▶ **WORK REQUEST**
Below are the records; return exactly the lines from the one with "At what coordinates" through the final line, both included, minus any pictures.

▶ **Stored records**

>>>

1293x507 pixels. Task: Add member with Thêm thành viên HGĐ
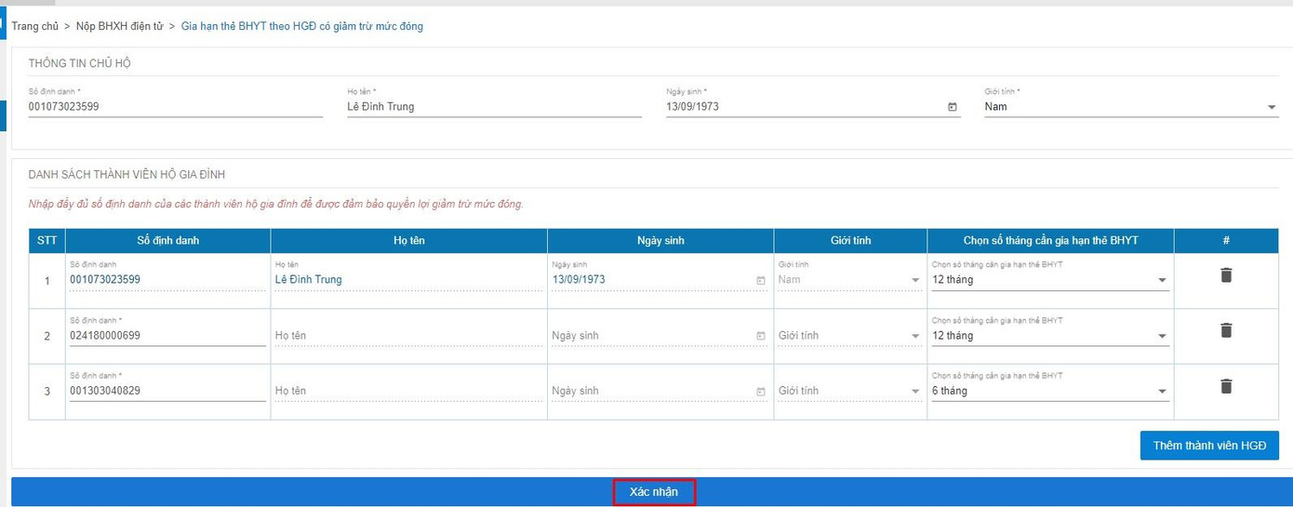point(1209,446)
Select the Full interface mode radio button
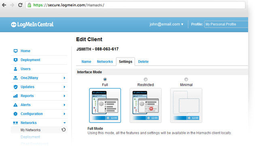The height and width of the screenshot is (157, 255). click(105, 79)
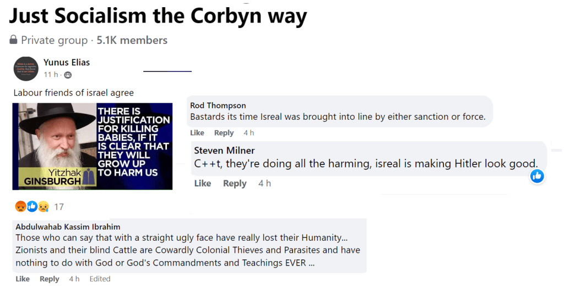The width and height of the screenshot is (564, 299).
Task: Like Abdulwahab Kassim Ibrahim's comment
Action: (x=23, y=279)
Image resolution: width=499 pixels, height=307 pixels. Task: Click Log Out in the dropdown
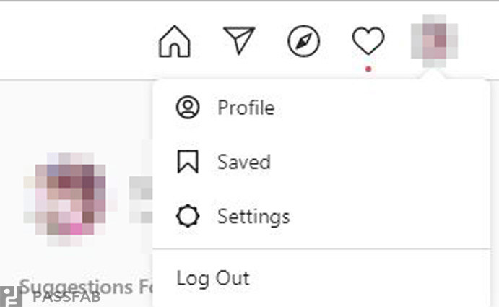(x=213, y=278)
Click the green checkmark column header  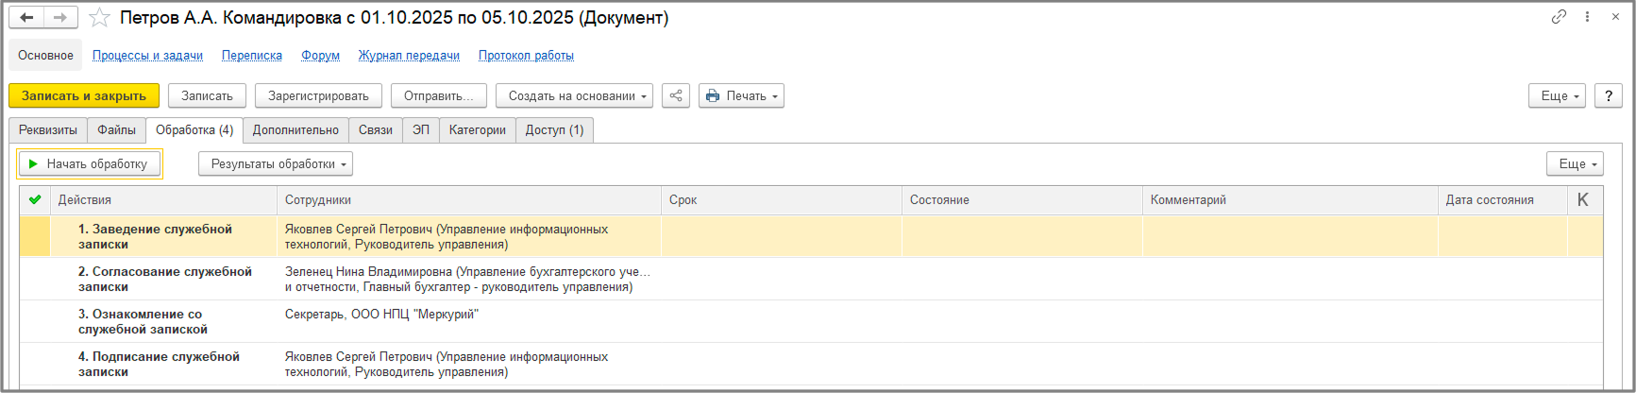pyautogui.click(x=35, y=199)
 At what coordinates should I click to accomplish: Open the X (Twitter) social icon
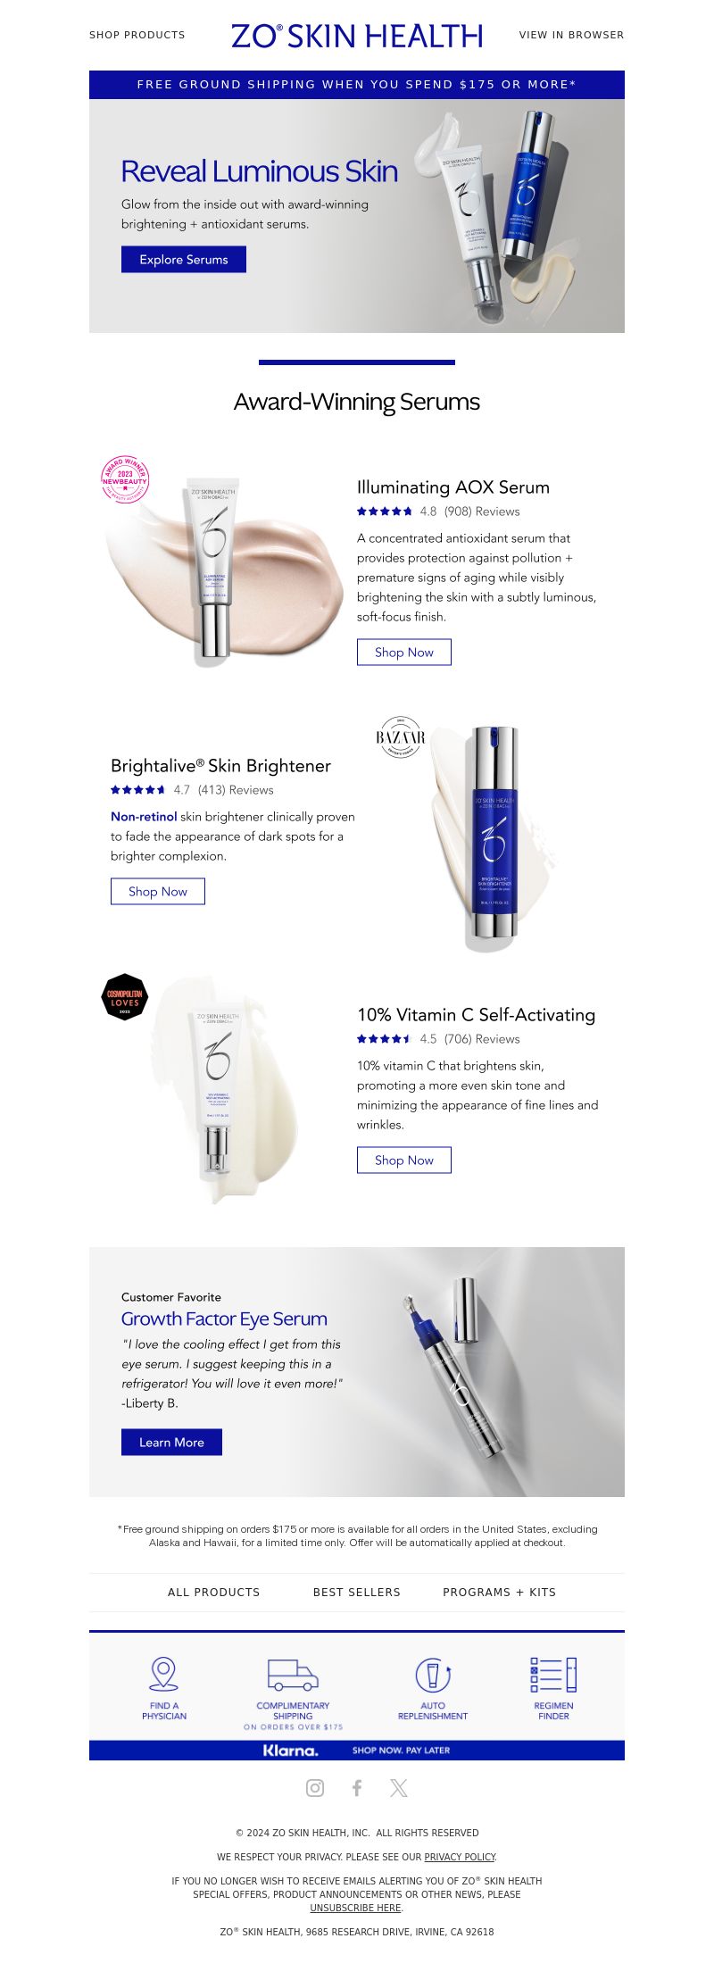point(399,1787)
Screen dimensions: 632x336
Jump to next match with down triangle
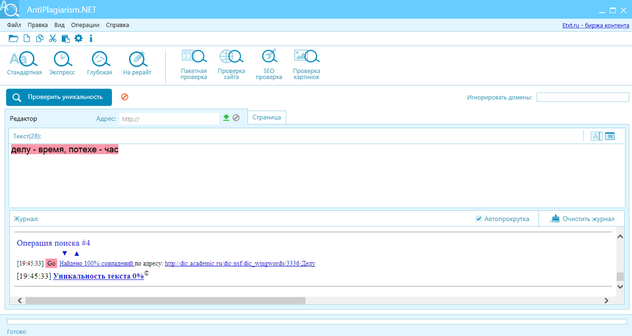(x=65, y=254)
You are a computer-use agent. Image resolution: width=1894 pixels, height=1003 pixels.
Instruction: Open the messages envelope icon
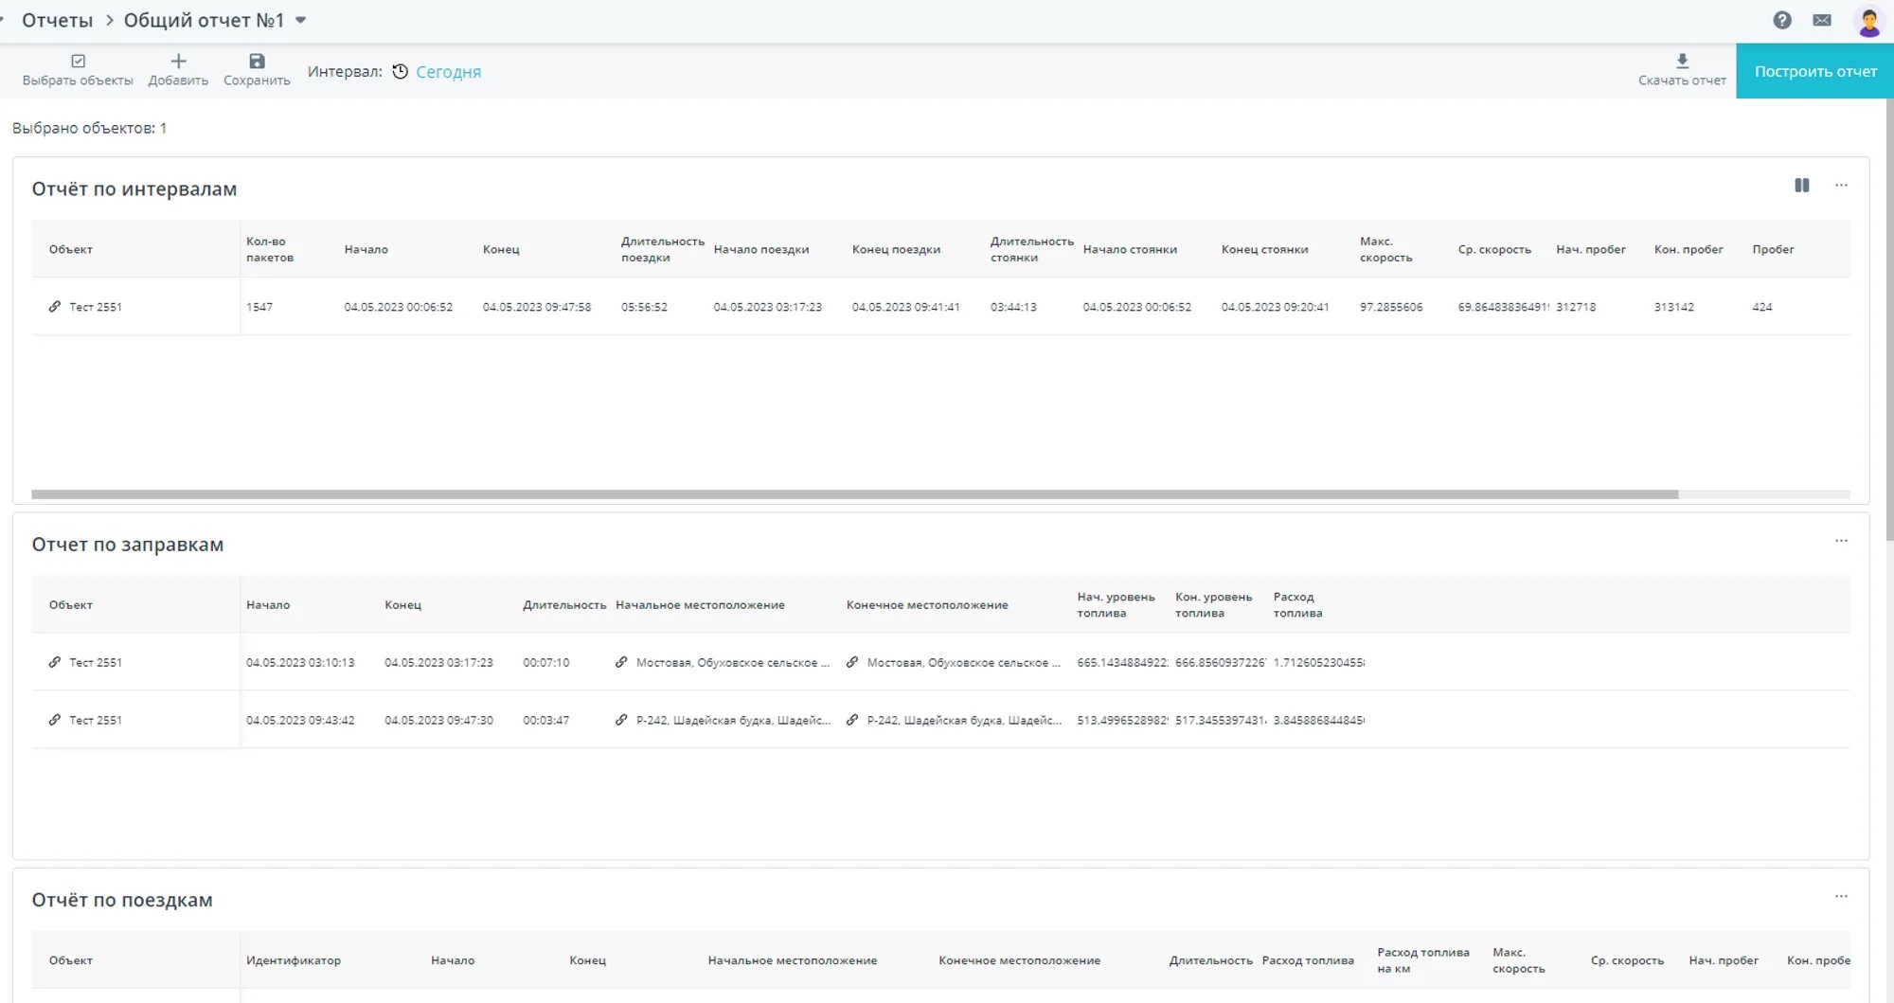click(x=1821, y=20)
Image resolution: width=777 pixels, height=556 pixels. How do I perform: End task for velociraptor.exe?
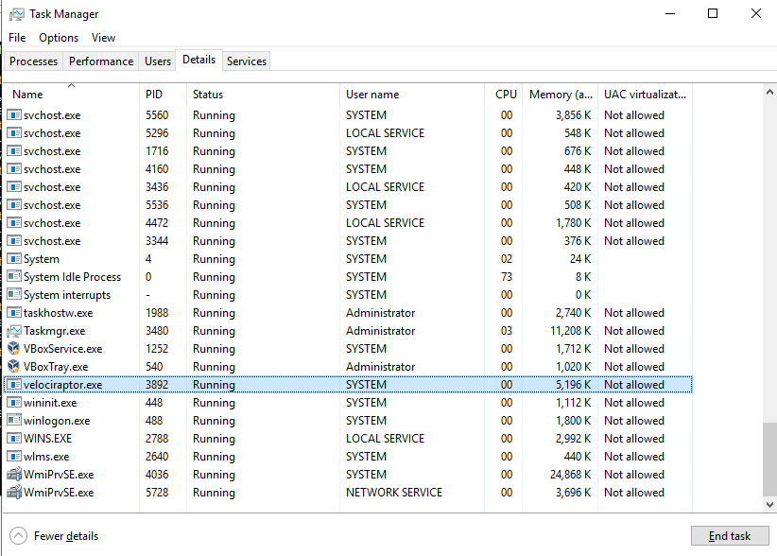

<<<

▶ **ANSWER AREA**
 At what coordinates should I click to accomplish: Open the X (Twitter) social icon
point(399,1787)
Screen dimensions: 632x336
Jump to next match with down triangle
(x=65, y=254)
You are a computer-use agent. Image resolution: width=1894 pixels, height=1003 pixels.
Instruction: Open the messages envelope icon
click(x=1821, y=20)
Image resolution: width=777 pixels, height=556 pixels. How do I perform: End task for velociraptor.exe?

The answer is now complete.